Stop squashing your commits. You're squashing your AI too
Everyone keeps saying “keep your Git history clean.” Squash, rebase, linearize. It looks neat in the git log.

But here’s the thing: in 2025 our biggest collaborators aren’t just humans, they’re AI tools. And those tools need the messy history: the failed attempts, the typos, the bad refactors. That’s the context they learn from.

When we squash everything into a perfect history, we’re deleting the very breadcrumbs that could help an agent explain a bug, trace a regression, or warn us we’re about to repeat an old mistake.

“Clean history” makes reviewers happy today. But it’s technical debt for tomorrow’s AI-assisted development

I’m finding it difficult to agree with you without a concrete example.

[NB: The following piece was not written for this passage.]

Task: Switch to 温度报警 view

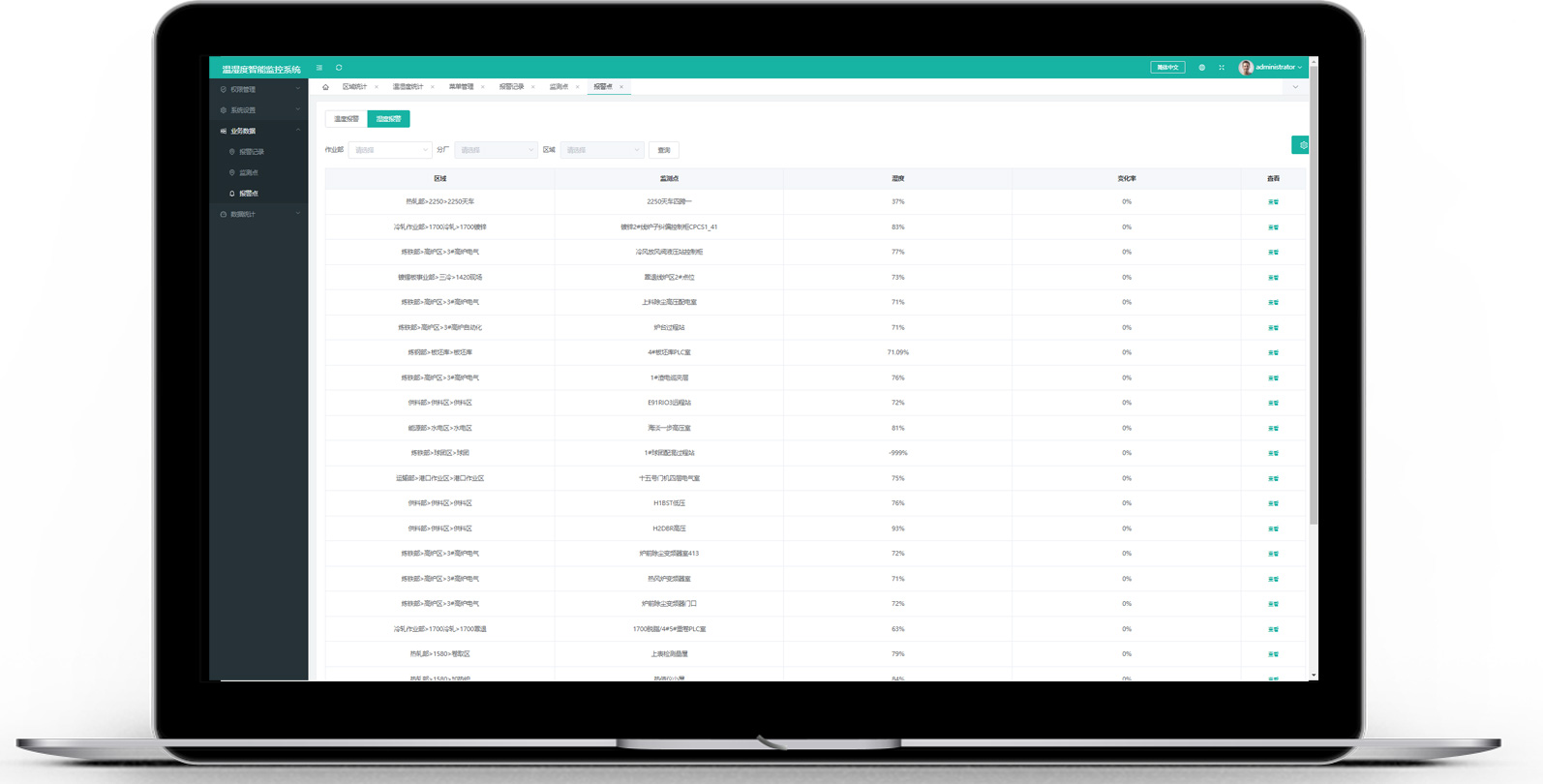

How exactly would it help to have a commit that introduces a problem and then another one that fixes it? How does leaving in a bad refactor, failed attempt, or typo help the AI tool with anything?

Think of a refactor where you tried one approach, rolled it back, then found the right fix. If you squash, all those failures vanish. With full history, an AI (or future you) can see the dead ends and spot patterns. I think that’s what Augment Code is doing with their Context Lineage idea: indexing the messy history so tools can explain how code evolved.

https://www.augmentcode.com/blog/announcing-context-lineage

The issue is that once you pollute your context window with the “wrong” information even after you have guided the LLM to the right path, it is still more likely to go off the rails.

https://research.trychroma.com/context-rot

Today I downloaded the source code of a small utility to check its internals. You know what I was not interested in? The git history. Instead I just download the tarball from Debian.

Version history is only interesting if you’re doing archeology. And I would prefer seeing a squashed commit that introduce a complete change instead of going back and forth to get the complete picture (anyone with such messy history will introduce unrelated changes too).

As for failure, put that in some tracker, with an “abandoned” status.

> You know what I was not interested in? The git history.

Sure, that makes sense, if you’re just interested in the internals, the history doesn’t matter. I get that.

But what do you think about the idea of keeping two views of history? One that’s clean and human-readable, and another that preserves all the detailed commits. With the right filters, you could switch between the simple view and the full story.

EDIT: By the way, I just want to discuss a theory/some thoughts here. There are always pros and cons, and perhaps my text is a little too harshly worded.

You need time to clean/reorder all those commits, and tools that don't exist yet to handle this double codebase in the hope that it may be useful in the future. Not worth it.
I’m dealing with a not so clean history at work, and it’s a lot of hassle and confusion. Although, I’m always ready to reset and go with an alternative solution, for me these abandoned branches are like scrap papers. Good when you’re working on the tasks, worthless when you’re done. If an idea was really good, I’d create a patch or have a proper branch for it.

One thing about code archeology is that you’re not really interested in the diff itself, but the commit description. Which is why an issue tracker can fit that role.

LLMs are so bad with going off the rails when it comes to coding, I purposefully arrange my sessions so it doesn’t have to digest too much at once.

I recently had it go off the rails on some greenfield work where I was clearly using MySQL with Python and in the middle of the session it started generating Postgres code using the Postgres driver and doing Postgres style upserts.